Exercise:
Here are some entries. Print them exactly as they are.

Working data:
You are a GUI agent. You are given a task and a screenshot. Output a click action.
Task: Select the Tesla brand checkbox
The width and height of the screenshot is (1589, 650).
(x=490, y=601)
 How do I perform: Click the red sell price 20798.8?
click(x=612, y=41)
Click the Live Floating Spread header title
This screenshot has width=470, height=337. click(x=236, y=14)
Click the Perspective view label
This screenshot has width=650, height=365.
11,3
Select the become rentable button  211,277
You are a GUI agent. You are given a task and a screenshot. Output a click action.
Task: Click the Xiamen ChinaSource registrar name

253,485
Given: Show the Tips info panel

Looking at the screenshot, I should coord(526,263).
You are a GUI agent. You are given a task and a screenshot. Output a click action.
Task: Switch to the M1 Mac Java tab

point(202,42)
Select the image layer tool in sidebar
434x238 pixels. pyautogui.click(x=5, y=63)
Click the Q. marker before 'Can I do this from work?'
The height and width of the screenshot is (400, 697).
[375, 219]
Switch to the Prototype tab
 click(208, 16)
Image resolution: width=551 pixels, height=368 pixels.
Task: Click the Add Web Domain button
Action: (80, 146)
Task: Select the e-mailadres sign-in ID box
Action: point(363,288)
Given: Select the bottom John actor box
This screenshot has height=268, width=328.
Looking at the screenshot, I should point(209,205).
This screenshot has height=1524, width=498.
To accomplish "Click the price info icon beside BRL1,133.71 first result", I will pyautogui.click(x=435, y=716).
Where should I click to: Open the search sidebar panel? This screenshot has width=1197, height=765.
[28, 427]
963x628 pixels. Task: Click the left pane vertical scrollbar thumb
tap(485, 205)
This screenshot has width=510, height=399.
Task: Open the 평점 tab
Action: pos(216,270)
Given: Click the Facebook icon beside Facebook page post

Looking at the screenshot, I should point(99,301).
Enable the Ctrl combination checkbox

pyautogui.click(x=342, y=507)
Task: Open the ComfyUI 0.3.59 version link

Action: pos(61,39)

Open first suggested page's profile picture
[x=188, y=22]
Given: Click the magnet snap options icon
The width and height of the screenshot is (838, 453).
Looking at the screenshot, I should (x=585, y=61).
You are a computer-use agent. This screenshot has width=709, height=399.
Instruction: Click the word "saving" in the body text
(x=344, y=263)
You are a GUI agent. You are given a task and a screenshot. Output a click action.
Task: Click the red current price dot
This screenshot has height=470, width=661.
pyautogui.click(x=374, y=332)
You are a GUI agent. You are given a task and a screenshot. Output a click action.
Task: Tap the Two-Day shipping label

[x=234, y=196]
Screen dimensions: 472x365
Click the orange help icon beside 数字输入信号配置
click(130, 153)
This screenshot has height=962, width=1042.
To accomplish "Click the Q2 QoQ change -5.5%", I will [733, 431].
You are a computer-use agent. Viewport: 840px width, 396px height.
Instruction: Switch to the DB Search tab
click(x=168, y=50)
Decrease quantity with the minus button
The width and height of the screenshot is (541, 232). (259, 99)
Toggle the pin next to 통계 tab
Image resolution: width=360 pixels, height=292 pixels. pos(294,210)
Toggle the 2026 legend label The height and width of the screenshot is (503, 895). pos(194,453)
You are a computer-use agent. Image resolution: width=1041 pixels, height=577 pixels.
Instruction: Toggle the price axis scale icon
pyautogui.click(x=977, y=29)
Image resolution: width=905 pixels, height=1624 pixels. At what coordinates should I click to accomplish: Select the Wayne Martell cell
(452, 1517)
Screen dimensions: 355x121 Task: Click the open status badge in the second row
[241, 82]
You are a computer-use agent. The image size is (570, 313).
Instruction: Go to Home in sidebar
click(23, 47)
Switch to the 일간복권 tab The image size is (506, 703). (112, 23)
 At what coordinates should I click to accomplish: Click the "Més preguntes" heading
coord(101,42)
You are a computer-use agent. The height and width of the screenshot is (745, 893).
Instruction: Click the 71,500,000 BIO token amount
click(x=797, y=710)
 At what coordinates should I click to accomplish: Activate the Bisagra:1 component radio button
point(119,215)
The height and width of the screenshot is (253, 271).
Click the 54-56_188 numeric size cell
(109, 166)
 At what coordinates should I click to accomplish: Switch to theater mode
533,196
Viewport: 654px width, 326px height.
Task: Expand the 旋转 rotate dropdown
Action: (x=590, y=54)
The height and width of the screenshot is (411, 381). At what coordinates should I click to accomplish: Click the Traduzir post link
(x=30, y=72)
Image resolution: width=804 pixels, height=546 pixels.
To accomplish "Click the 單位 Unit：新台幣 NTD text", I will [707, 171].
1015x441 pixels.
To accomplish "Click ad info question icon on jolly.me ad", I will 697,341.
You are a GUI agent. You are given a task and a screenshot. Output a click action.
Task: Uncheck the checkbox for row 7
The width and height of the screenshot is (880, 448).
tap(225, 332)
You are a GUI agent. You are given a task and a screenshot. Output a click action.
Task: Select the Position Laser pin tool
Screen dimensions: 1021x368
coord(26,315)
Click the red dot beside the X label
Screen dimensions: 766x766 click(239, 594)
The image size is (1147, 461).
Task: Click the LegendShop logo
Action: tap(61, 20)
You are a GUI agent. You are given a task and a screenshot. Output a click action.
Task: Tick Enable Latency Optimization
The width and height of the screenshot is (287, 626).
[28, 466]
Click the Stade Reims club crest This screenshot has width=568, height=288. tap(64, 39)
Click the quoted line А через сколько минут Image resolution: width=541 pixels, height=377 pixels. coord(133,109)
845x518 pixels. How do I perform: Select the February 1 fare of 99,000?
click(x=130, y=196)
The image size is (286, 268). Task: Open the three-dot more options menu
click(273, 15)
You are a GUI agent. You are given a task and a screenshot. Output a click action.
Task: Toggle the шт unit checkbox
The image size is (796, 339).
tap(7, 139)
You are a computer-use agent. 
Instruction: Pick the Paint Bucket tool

Reply:
You are a GUI agent. You are given a task and a screenshot. Output a click action.
Task: Select the Tesla brand checkbox
The width and height of the screenshot is (1589, 650).
(x=490, y=601)
 How do I perform: Click the red sell price 20798.8?
click(x=612, y=41)
Click the Live Floating Spread header title
This screenshot has width=470, height=337. click(x=236, y=14)
Click the Perspective view label
This screenshot has width=650, height=365.
11,3
Select the become rentable button  211,277
You are a GUI agent. You are given a task and a screenshot. Output a click action.
Task: Click the Xiamen ChinaSource registrar name

253,485
Given: Show the Tips info panel

Looking at the screenshot, I should coord(526,263).
You are a GUI agent. You are given a task and a screenshot. Output a click action.
Task: Switch to the M1 Mac Java tab

point(202,42)
Select the image layer tool in sidebar
434x238 pixels. pyautogui.click(x=5, y=63)
Click the Q. marker before 'Can I do this from work?'
The height and width of the screenshot is (400, 697).
[375, 219]
Switch to the Prototype tab
 click(208, 16)
Image resolution: width=551 pixels, height=368 pixels.
Task: Click the Add Web Domain button
Action: (80, 146)
Task: Select the e-mailadres sign-in ID box
Action: point(363,288)
Given: Select the bottom John actor box
This screenshot has height=268, width=328.
Looking at the screenshot, I should point(209,205).
This screenshot has height=1524, width=498.
To accomplish "Click the price info icon beside BRL1,133.71 first result", I will pyautogui.click(x=435, y=716).
Where should I click to: Open the search sidebar panel? This screenshot has width=1197, height=765.
[28, 427]
963x628 pixels. Task: Click the left pane vertical scrollbar thumb
tap(485, 205)
This screenshot has width=510, height=399.
Task: Open the 평점 tab
Action: pos(216,270)
Given: Click the Facebook icon beside Facebook page post

Looking at the screenshot, I should point(99,301).
Enable the Ctrl combination checkbox

pyautogui.click(x=342, y=507)
Task: Open the ComfyUI 0.3.59 version link

Action: pos(61,39)

Open first suggested page's profile picture
[x=188, y=22]
Given: Click the magnet snap options icon
The width and height of the screenshot is (838, 453).
Looking at the screenshot, I should (x=585, y=61).
You are a computer-use agent. This screenshot has width=709, height=399.
Instruction: Click the word "saving" in the body text
(x=344, y=263)
You are a GUI agent. You are given a task and a screenshot. Output a click action.
Task: Click the red current price dot
This screenshot has height=470, width=661.
pyautogui.click(x=374, y=332)
You are a GUI agent. You are given a task and a screenshot. Output a click action.
Task: Tap the Two-Day shipping label

[x=234, y=196]
Screen dimensions: 472x365
Click the orange help icon beside 数字输入信号配置
click(130, 153)
This screenshot has height=962, width=1042.
To accomplish "Click the Q2 QoQ change -5.5%", I will [733, 431].
You are a computer-use agent. Viewport: 840px width, 396px height.
Instruction: Switch to the DB Search tab
click(x=168, y=50)
Decrease quantity with the minus button
The width and height of the screenshot is (541, 232). (259, 99)
Toggle the pin next to 통계 tab
Image resolution: width=360 pixels, height=292 pixels. pos(294,210)
Toggle the 2026 legend label The height and width of the screenshot is (503, 895). pos(194,453)
You are a computer-use agent. Image resolution: width=1041 pixels, height=577 pixels.
Instruction: Toggle the price axis scale icon
pyautogui.click(x=977, y=29)
Image resolution: width=905 pixels, height=1624 pixels. At what coordinates should I click to accomplish: Select the Wayne Martell cell
(452, 1517)
Screen dimensions: 355x121 Task: Click the open status badge in the second row
[241, 82]
You are a computer-use agent. The image size is (570, 313).
Instruction: Go to Home in sidebar
click(23, 47)
Switch to the 일간복권 tab The image size is (506, 703). (112, 23)
 At what coordinates should I click to accomplish: Click the "Més preguntes" heading
coord(101,42)
You are a computer-use agent. The height and width of the screenshot is (745, 893).
Instruction: Click the 71,500,000 BIO token amount
click(x=797, y=710)
 At what coordinates should I click to accomplish: Activate the Bisagra:1 component radio button
point(119,215)
The height and width of the screenshot is (253, 271).
Click the 54-56_188 numeric size cell
(109, 166)
 At what coordinates should I click to accomplish: Switch to theater mode
533,196
Viewport: 654px width, 326px height.
Task: Expand the 旋转 rotate dropdown
Action: (x=590, y=54)
The height and width of the screenshot is (411, 381). At what coordinates should I click to accomplish: Click the Traduzir post link
(x=30, y=72)
Image resolution: width=804 pixels, height=546 pixels.
To accomplish "Click the 單位 Unit：新台幣 NTD text", I will [707, 171].
1015x441 pixels.
To accomplish "Click ad info question icon on jolly.me ad", I will 697,341.
You are a GUI agent. You are given a task and a screenshot. Output a click action.
Task: Uncheck the checkbox for row 7
The width and height of the screenshot is (880, 448).
tap(225, 332)
You are a GUI agent. You are given a task and a screenshot. Output a click action.
Task: Select the Position Laser pin tool
Screen dimensions: 1021x368
coord(26,315)
Click the red dot beside the X label
Screen dimensions: 766x766 click(239, 594)
The image size is (1147, 461).
Task: Click the LegendShop logo
Action: tap(61, 20)
You are a GUI agent. You are given a task and a screenshot. Output a click action.
Task: Tick Enable Latency Optimization
The width and height of the screenshot is (287, 626).
[28, 466]
Click the Stade Reims club crest This screenshot has width=568, height=288. tap(64, 39)
Click the quoted line А через сколько минут Image resolution: width=541 pixels, height=377 pixels. coord(133,109)
845x518 pixels. How do I perform: Select the February 1 fare of 99,000?
click(x=130, y=196)
The image size is (286, 268). Task: Open the three-dot more options menu
click(273, 15)
You are a GUI agent. You are given a task and a screenshot. Output a click action.
Task: Toggle the шт unit checkbox
The image size is (796, 339).
tap(7, 139)
You are a computer-use agent. 
Instruction: Pick the Paint Bucket tool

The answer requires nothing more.